Being a generalist is undervalued in our highly specialized society but I feel it has been an asset in my career and something I am appreciated amongst my colleagues for. In a discipline where there is so much to know about so much, I’ve been able to utilize my broad education in earth and social sciences and design as a bridge between disciplines. I tend to operate as a communicator between the highly scientific/specific/cerebral and the more emotional/abstract/artistic.
Secondarily, I am proud to be known as an advocate for rivers. I see this as an attempt to give voice to the voiceless and talk back at the myopic perspective of those who seek to dominate and control rivers. It is my opinion that rivers, like humans, need space to express themselves. Over time they too want to wander and explore. Denying rivers (and their related ecosystem) their true expression dehydrates our landscape, impoverishes our natural communities, and ultimately exposes our communities to the financial and physiological damage of floods, fires, droughts, and degraded water. Most folks I work with have come to expect that I speak for what the river wants and needs first and then bring in the other needs and desires of the human stakeholders and institutions.
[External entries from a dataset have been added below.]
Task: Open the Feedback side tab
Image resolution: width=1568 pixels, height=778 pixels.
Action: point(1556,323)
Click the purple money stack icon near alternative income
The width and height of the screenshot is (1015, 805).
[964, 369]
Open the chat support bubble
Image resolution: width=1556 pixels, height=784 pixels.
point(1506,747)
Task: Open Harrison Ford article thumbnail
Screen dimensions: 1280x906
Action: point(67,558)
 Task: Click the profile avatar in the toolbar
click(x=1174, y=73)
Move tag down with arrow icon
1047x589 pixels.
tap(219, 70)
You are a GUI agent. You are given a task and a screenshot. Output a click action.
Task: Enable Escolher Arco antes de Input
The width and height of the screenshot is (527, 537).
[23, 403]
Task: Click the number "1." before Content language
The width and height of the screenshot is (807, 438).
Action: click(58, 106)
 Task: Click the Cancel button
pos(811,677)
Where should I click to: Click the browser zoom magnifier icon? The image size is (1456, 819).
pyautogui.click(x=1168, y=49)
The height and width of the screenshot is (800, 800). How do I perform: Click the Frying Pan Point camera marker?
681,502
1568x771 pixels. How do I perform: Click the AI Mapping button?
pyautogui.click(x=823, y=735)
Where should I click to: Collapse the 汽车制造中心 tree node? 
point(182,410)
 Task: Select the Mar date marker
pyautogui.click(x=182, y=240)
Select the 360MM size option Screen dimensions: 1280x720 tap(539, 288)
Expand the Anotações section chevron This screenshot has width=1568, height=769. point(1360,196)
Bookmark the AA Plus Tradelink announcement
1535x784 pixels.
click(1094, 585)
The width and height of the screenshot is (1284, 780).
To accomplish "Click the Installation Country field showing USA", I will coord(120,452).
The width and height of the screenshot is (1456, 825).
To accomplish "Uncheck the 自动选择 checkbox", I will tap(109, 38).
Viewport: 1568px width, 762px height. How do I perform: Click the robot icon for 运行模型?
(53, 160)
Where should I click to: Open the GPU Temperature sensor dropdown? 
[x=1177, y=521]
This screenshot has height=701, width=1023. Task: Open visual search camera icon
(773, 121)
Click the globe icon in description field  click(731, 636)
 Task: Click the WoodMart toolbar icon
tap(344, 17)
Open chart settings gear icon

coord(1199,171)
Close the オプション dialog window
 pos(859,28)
Lastly, I believe I’ve become known for taking this science, observation, and emotion and weaving it into education through my writing, photography, short films, and presentations/workshops. My latest project, Headwater Hats, literally is weaving the story of rivers and river healing into the fashion hat industry.
The crisis has affected us all in different ways. How has it affected you and any important lessons or epiphanies you can share with us?
The Covid crisis shed further light on how little we know about the Earth and how our reductionist thinking has dire consequences for complex systems. It also illuminated the Earth’s ability to recover given enough time, space, and clean water. In terms of my work it further illuminated the challenge that our society has become disconnected from our ancestral lineages. We forget that rivers are our living relatives. Most people think rivers are static lines on a landscape rather than dynamic living corridors where water moves and channels constantly change and reinvent themselves in response to changing inputs and biotic interactions. Riverscapes (the channels along with the floodplain riparian and wetland communities) are critical for supporting life, especially here in the arid west. They are wildlife refuges and travelways, provide clean and abundant water, provide natural fire breaks and carbon storage, and provide a host of other important functions that benefit our society including just being important places where we can go to reconnect with the wild. Excessive development along these corridors has further sickened our river corridors. We are in a sense, putting rivers in lockdown the more we continue to develop their ancestral corridors.
Today I work to protect those remnant pockets of still healthy riverscapes, to rehabilitate critically degraded riverscapes, and to heal our collective relationship with rivers through my writing, teachings, and designs. Most of my work falls under my consulting business, Round River Design. However, I recently founded Headwater Hats, a creative project that seeks to raise awareness and funding for river restoration projects through regenerative fashion.